The novel picks up right after the events of the third book - remember dwarves, big Colorado fortress, huge explosion and the truckload of whores? Yeah, Stone gets buried in an avalanche of debris and wakes up to bodies everywhere. He gets his bearings, waylays some biker scum and finds his dog Excalibur. An injured water-logged Stone gets picked up by a new military force called N.A.A. - New American Army. They have little patches on their uniforms of two M-16s crossing the US flag that notates they are mutant killing baddies off to cleanse the world and create a new order. Stone befriends them at first and later finds they are indeed fascist bullies controlled by an arch enemy in the making called General Patton III.
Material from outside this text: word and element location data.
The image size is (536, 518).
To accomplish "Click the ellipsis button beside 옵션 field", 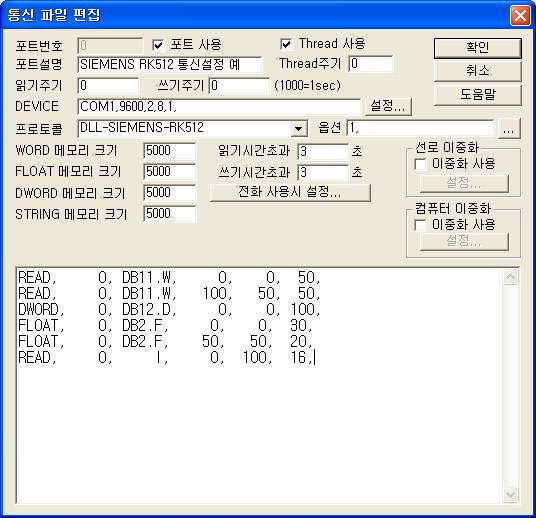I will click(509, 129).
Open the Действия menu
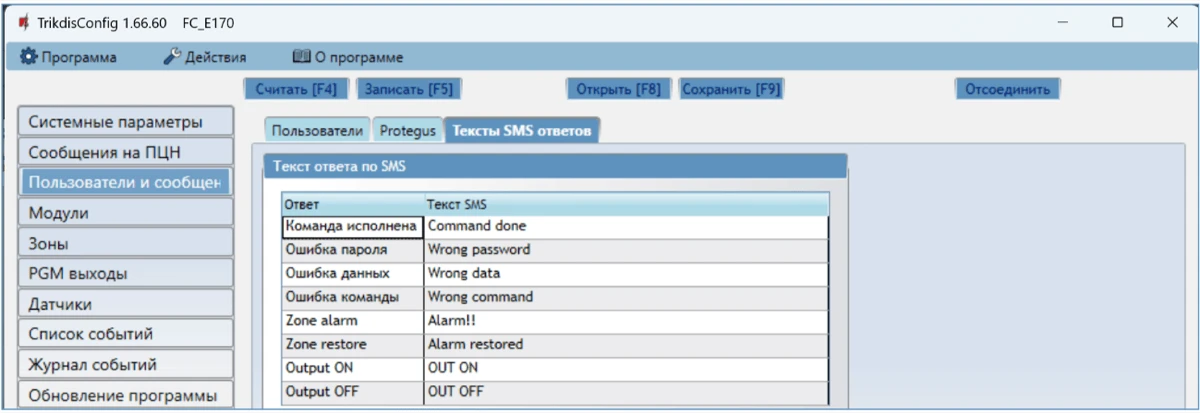 pos(204,57)

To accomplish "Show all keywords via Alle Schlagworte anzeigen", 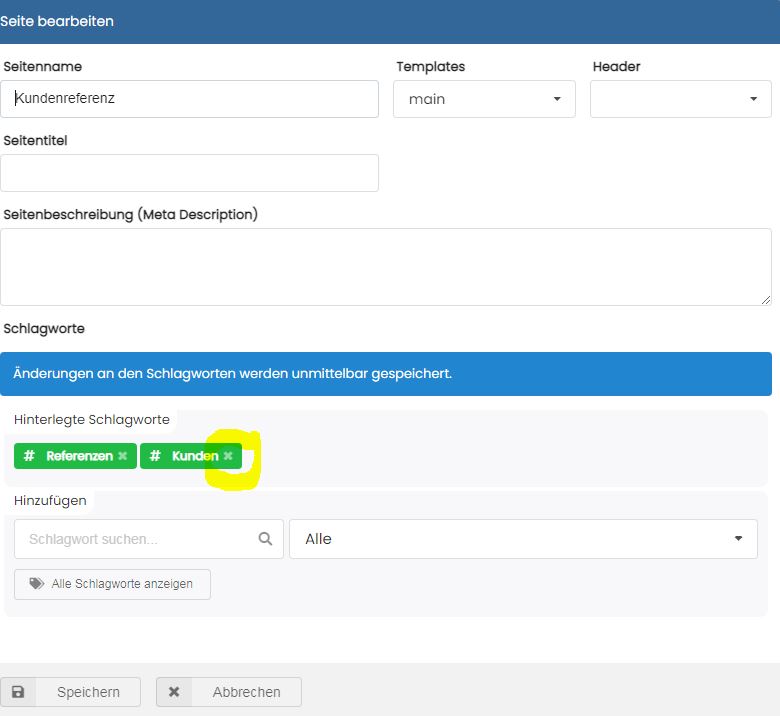I will pyautogui.click(x=112, y=584).
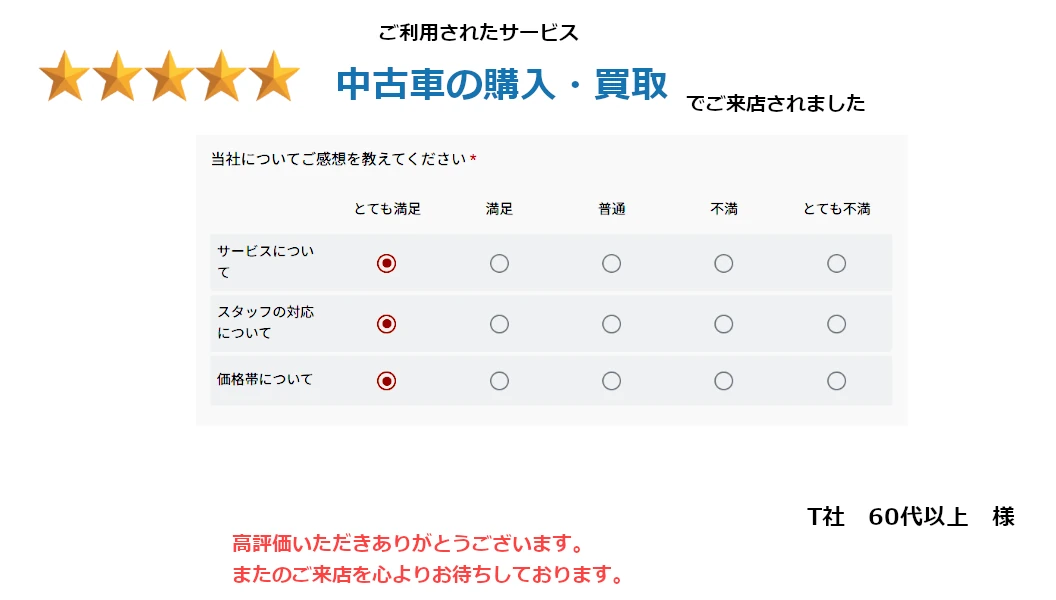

Stone gets invited to their camp and immediately gets tended to his groin by nurse Elizabeth. You can pretty much gather that any female characters that show up in 'The Last Ranger' series is really just fodder for a page or two of lovemaking. After that, Stone is all better and physically fit to join Patton's ranks as Major. But it doesn't last long as Stone eventually finds that Patton is in league with the devil and hopes to baptize the world with nuclear fire - three nuclear warhead launch sites are revealed. Stone stops one missile from being detonated by shooting it out of the sky with an anti-aircraft rocket. But, the General escapes and Stone sets out with his new buddies and three tanks.
Unfortunately, this book really just doesn't do a whole lot overall. Stacy spends a big part of the beginning just showing us Stone nearly drowning and then ultimately being rescued. There's the whole Patton III character but he's rather one-dimensional. The character has no prior military experience, so there's not much to elaborate on in terms of depth or expansion. But, the end promises we haven't seen the end of this maniacal general. End result - obligatory read if you are doing the series chronologically. Otherwise, it's probably a skip on repeated reads.